In this project, the students will learn and become familiar with the concepts of system-level process control, process signalling, interprocess communication and running processes and jobs in the background in Linux Shell. Students will learn this by programming a simple yet customized Linux shell that supports all the aforementioned functionalities in their own programmed shell.

Linux Shell:

A shell is an interactive command-line terminal program whose primary purpose is to execute user-provided commands and run other programs. A shell repeatedly prints a prompt, waits for a command line on the terminal via stdin, and then performs action as directed by the contents of the command line.

Project Pre-requisites

Familiarity with c/c++ programming and Linux shell commands.

This project consists of three incremental phases, where each phase is must pre-requisite for the next phase, i.e., You will be extending the functionality of your shell in every project phase.

Project Phase I: Building and Testing Your Shell                              

 Task Specifications:

Your first task is to write a simple shell and starting processes is the main function of linux shells.

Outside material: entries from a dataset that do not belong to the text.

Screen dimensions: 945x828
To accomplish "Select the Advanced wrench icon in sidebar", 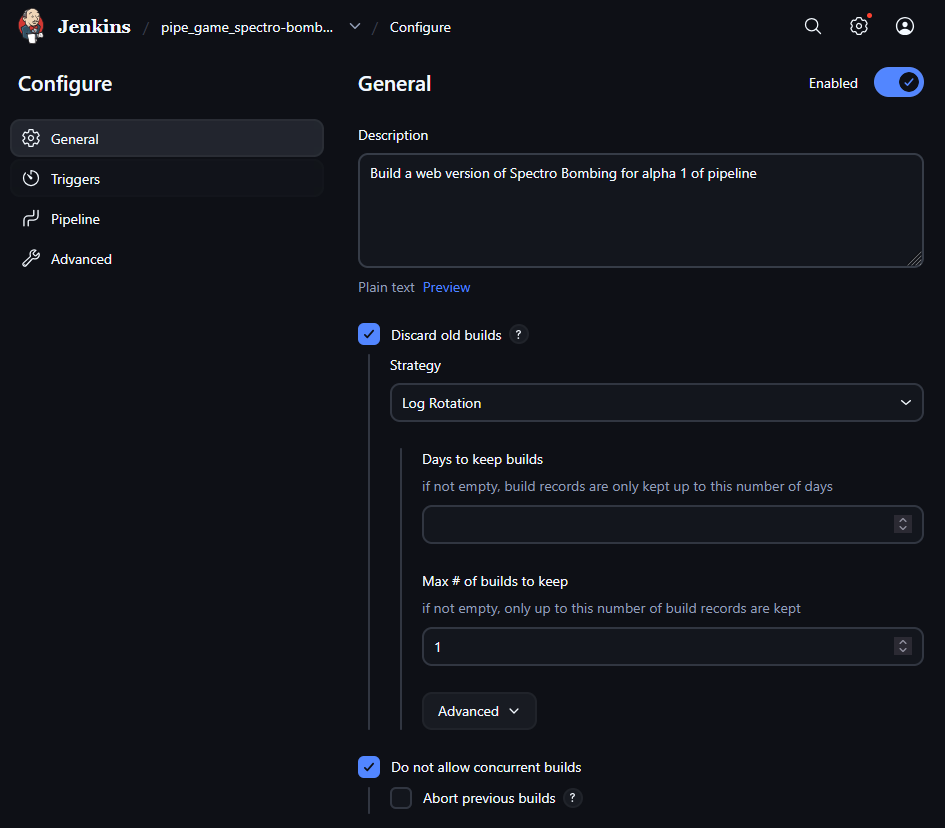I will [x=31, y=259].
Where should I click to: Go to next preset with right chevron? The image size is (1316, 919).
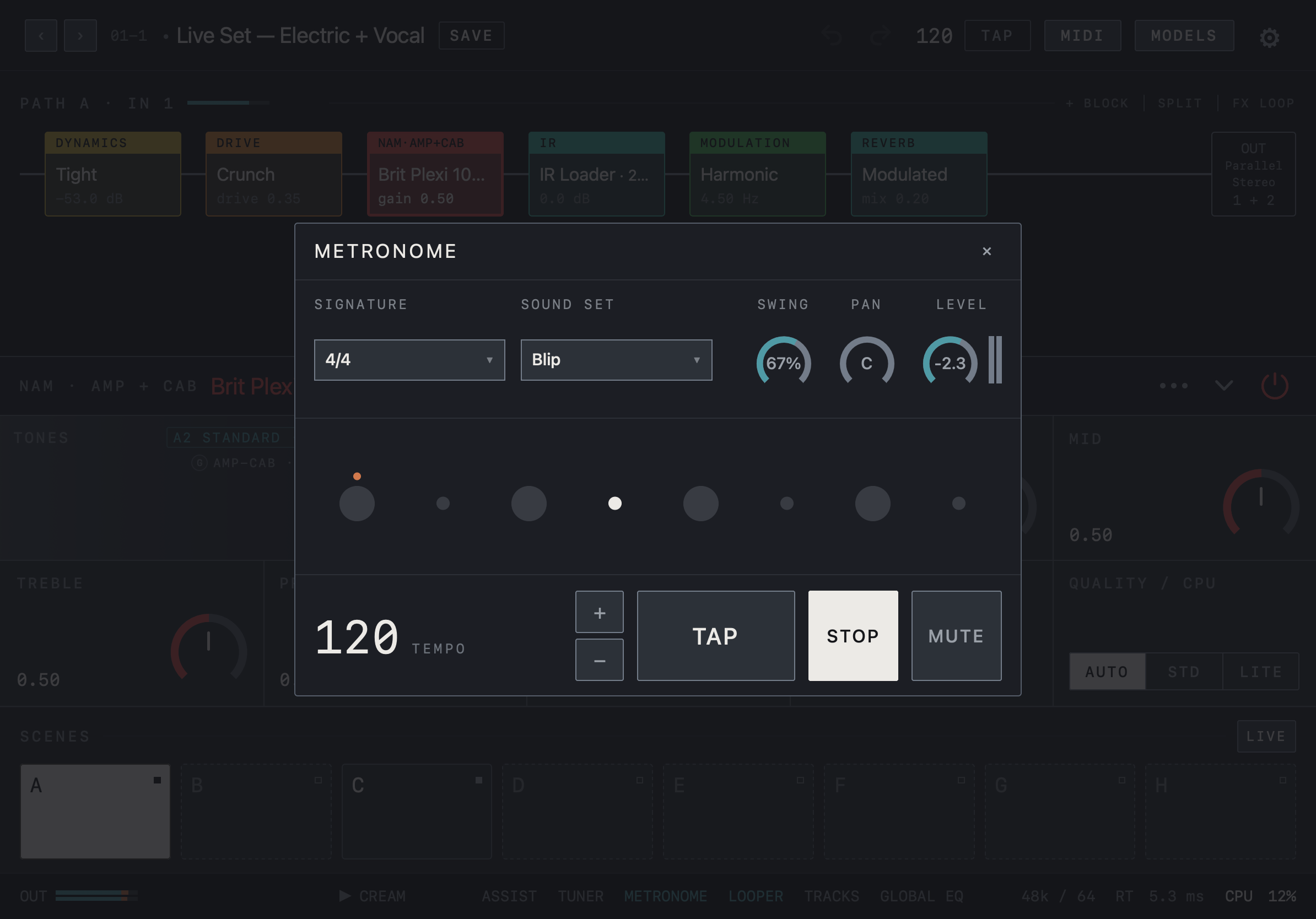80,35
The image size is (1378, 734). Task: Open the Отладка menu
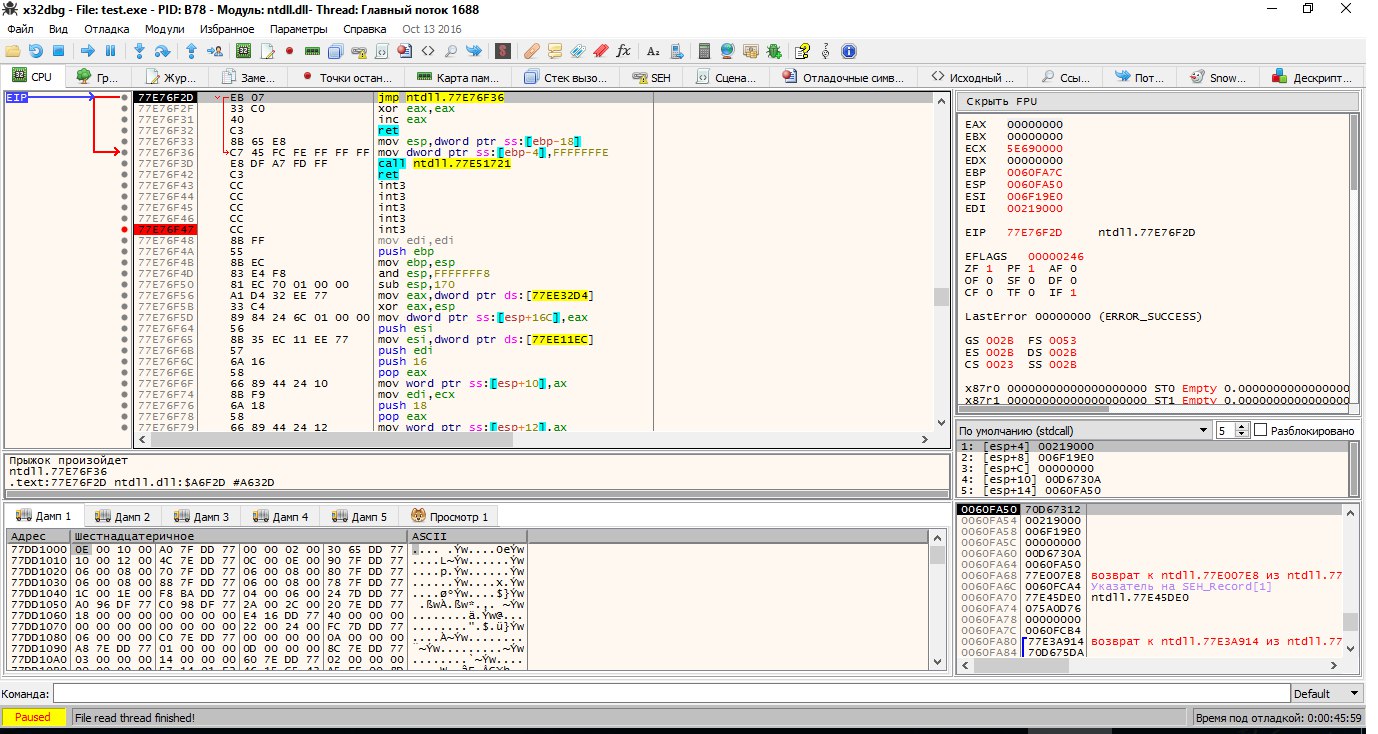[106, 29]
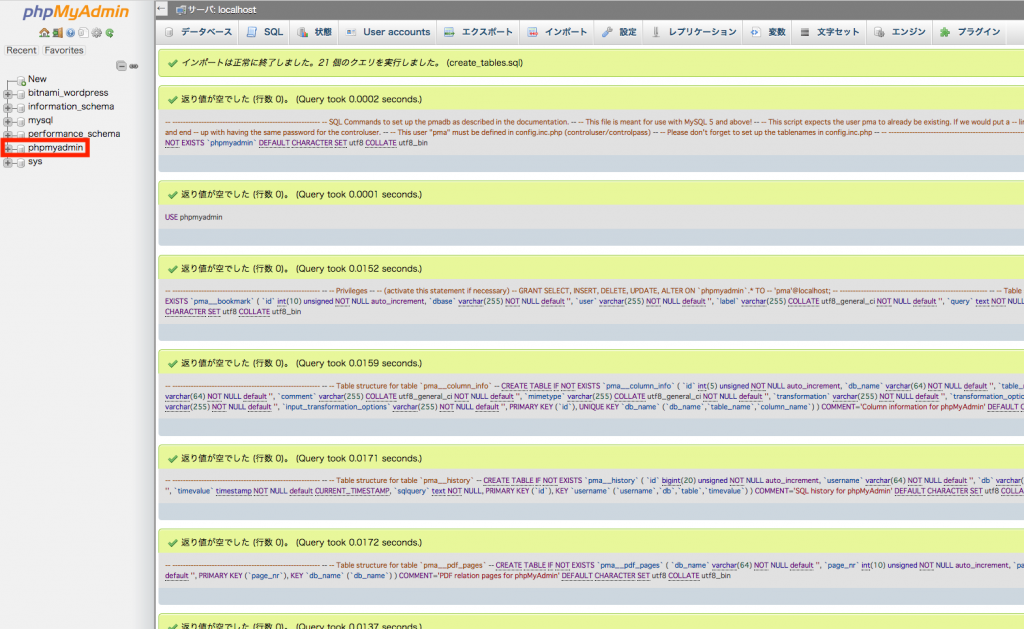
Task: Open the エクスポート tab
Action: click(478, 32)
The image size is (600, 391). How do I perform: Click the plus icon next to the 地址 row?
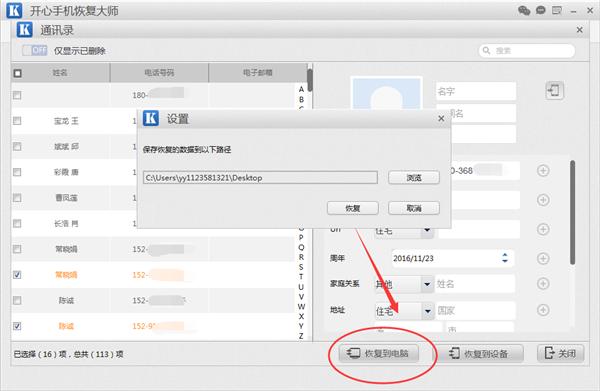point(543,310)
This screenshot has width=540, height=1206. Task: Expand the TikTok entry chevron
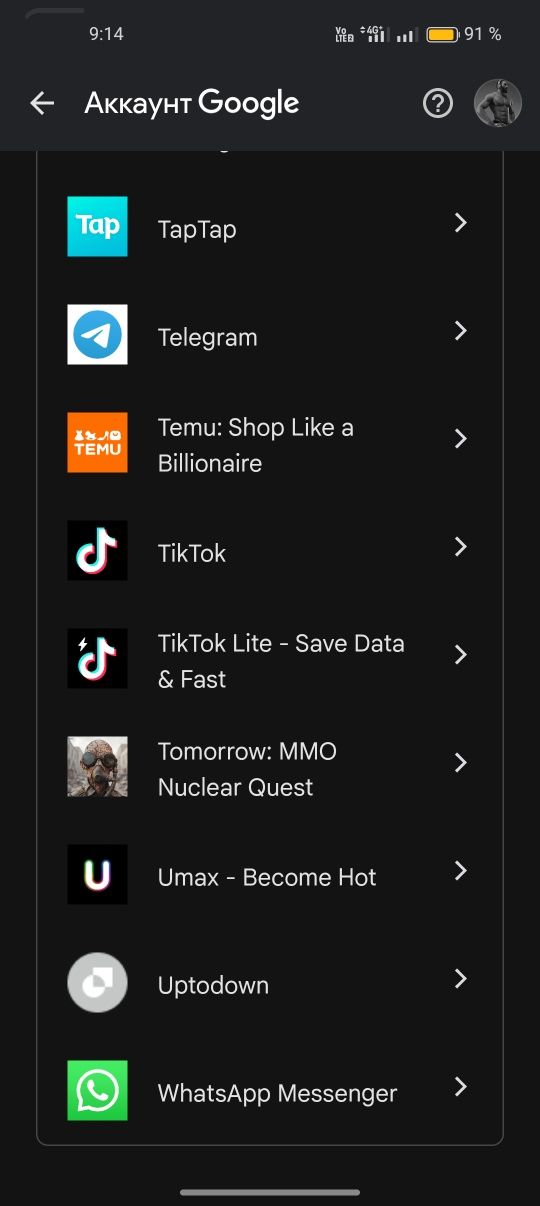pyautogui.click(x=461, y=547)
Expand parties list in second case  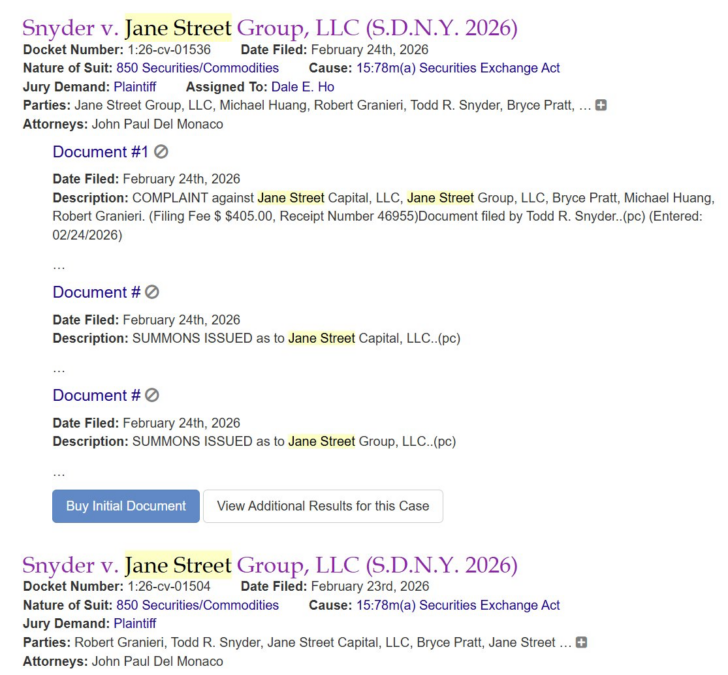(x=581, y=643)

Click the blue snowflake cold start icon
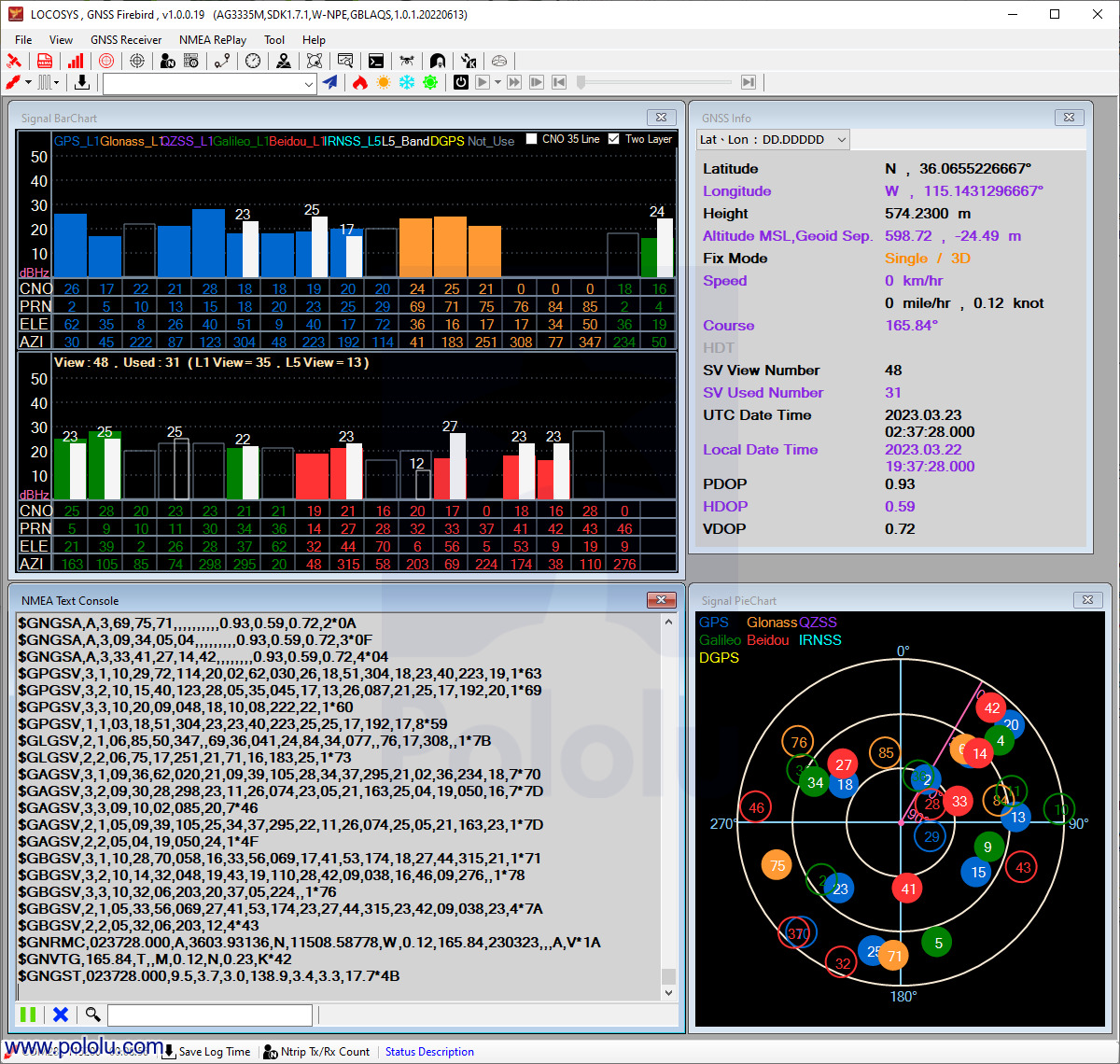tap(407, 83)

So, writing a shell means that you need to know exactly what is going on with processes and how they start.

Your shell should be able to execute the basic internal shell commands such as,

-          cd,cd..: tonavigatethedirectoriesinyourshell

-          ls: listing the directory contents

-          mkdir, rmdir: create and remove directory using your shell

-          touch, cat, echo: creating, reading and printing the contents of a file

-          exit: exit all the child processes and shell quits

A command is always executed by the child process created via forking by the parent process except cd.

 
 Hints:

The shell mainly relies on fork( ) and exec( ) system calls. These two system calls are actually the building blocks for how most programs are executed on Linux. First, an existing process forks itself into two separate ones. Then, the child uses exec( ) to replace itself with a new program.

Your shell is constantly running loop with three functionalities inside;

do {

Shell Prompt: print your prompt printf (“CSE4100:P4-myshell >”);

Reading: Read the command from standard input. input = myshell_readinput ();

Parsing: transform the input string into command line arguments args = myshell_parseinput (input);

Execute: Execute the command by forking a child process and return to parent process myshell_execute(args);

} while{true};

 Note: Please consult the man pages for the fork(), exec(), wait() and other related system calls.